Most episodes of this relationship have been characterized by periods of solidarity and concerted efforts to engender fairness in the international system. It is this background that informs Afro-Chinese relations during these trying times that have been beset by the coronavirus.
Recently, Africa and China hosted the China-Africa Extraordinary Summit. The summit was led by China, Senegal (in its capacity as co-host of the Forum on China-Africa Co-operation – Focac), and South Africa (as the current chair of the AU). Dr Tedros Adhanom Ghebreyesus, the director-general of the World Health Organization (WHO) also attended.
President Xi Jinping promised that China would help Africa with equipment needed to stem the spread of Covid-19. China also promised to waive some debt from African countries due this year. It also promised to restructure some time frames for repayment from some countries. These measures are not unique; the Group of 20 has also pledged leniency to low-income countries encumbered with debt.
What makes China’s undertaking telling is that China has also been enlisted by the AU Commission to build the headquarters of Africa’s Centre for Disease Control (CDC) in Ethiopia. Notwithstanding some unsettled clarification with the site and time frame of the CDC, the fact that China was chosen to lead the building of the centre says a lot about the intensity of Africa-China relations and Africa’s confidence in China as a reliable partner.
China could also rest assured that allegations that emanated about surveillance of the AU headquarters did not considerably dent China’s standing in the eyes of the AU.
The move to invite Ghebreyesus was not a perfunctory decision; it communicated a message to those who doubt the WHO and it was also a vote of confidence in Ghebreyesus.
The US has been the most powerful and scathing critic of the WHO. Its criticism stems from what it perceives as the WHO’s kid-glove approach to China’s response to Covid-19.

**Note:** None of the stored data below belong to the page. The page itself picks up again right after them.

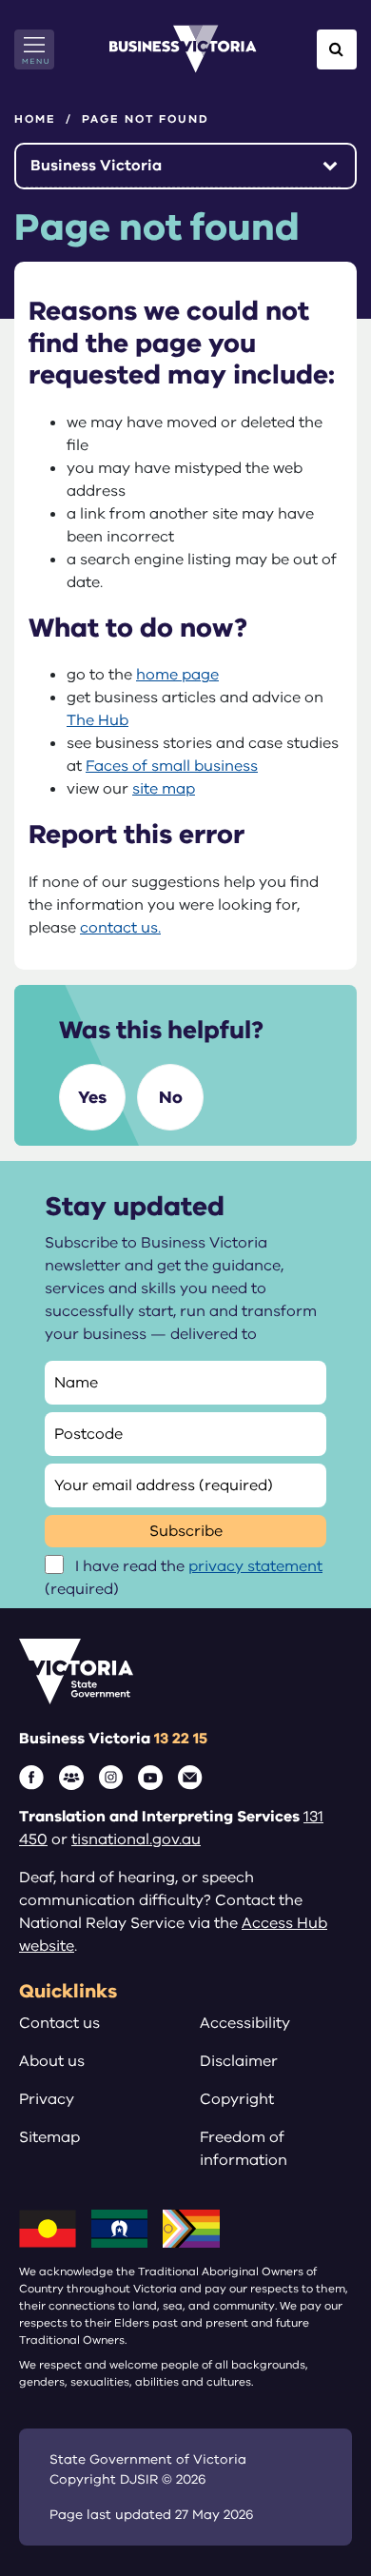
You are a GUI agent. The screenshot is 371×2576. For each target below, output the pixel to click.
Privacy (46, 2099)
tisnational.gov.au (136, 1839)
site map (163, 788)
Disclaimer (239, 2061)
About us (52, 2061)
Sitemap (49, 2137)
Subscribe (186, 1531)
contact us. (120, 927)
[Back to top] (315, 2502)
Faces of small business (172, 766)
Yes (92, 1097)
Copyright (237, 2099)
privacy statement (255, 1566)
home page (177, 674)
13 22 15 (180, 1738)
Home (35, 119)
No (171, 1097)
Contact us (59, 2023)
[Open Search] (337, 49)
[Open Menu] (34, 49)
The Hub (97, 720)
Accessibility (245, 2023)
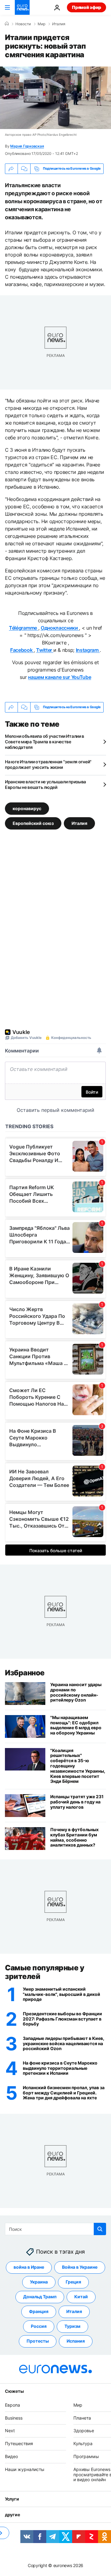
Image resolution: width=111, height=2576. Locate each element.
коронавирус (27, 808)
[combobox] (55, 2229)
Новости (23, 24)
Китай (81, 2296)
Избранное (25, 1672)
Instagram (88, 650)
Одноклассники (60, 628)
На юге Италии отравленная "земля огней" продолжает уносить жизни (48, 764)
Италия (58, 24)
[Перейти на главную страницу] (22, 7)
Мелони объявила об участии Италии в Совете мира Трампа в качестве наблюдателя (44, 741)
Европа (12, 2405)
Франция (38, 2311)
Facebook (22, 650)
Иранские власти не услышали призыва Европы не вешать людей (45, 784)
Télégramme (23, 628)
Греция (73, 2282)
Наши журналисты (24, 2469)
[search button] (100, 2229)
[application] (55, 98)
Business (14, 2418)
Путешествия (19, 2443)
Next (10, 2430)
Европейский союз (33, 823)
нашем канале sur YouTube (59, 677)
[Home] (7, 24)
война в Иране (29, 2267)
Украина (39, 2282)
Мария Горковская (27, 146)
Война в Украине (79, 2267)
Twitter (44, 650)
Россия (39, 2326)
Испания (76, 2341)
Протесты (38, 2341)
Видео (11, 2456)
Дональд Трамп (39, 2296)
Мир (41, 24)
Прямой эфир (86, 7)
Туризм (72, 2326)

The decision by US President Donald Trump to withdraw financial support for the WHO is likely to have devastating consequences on regions like Africa that do not have enough endowments to deal with Covid-19.
The American administration has obviously shown that it cannot be counted upon as a moral leader in the current international system.
For this reason, Africa and China should adjust their expectations of US leadership. Trump will use the same method he used in order to clinch the 2016 election; this method will include employing nationalistic sentiment that borders on racialist politics, and scepticism towards multilateralism. This might help him win the election in the short term, but the consequences of hamstringing institutions such as the WHO will be long term.
Thus, the urgency of Africa’s CDC cannot be overstated. The AU should clear the bureaucratic haziness surrounding the construction of the CDC headquarters. The two parties should also reassure the WHO, which should be the global leader in these trying times, of their support. The legendary Sino-African solidarity is needed now more than ever.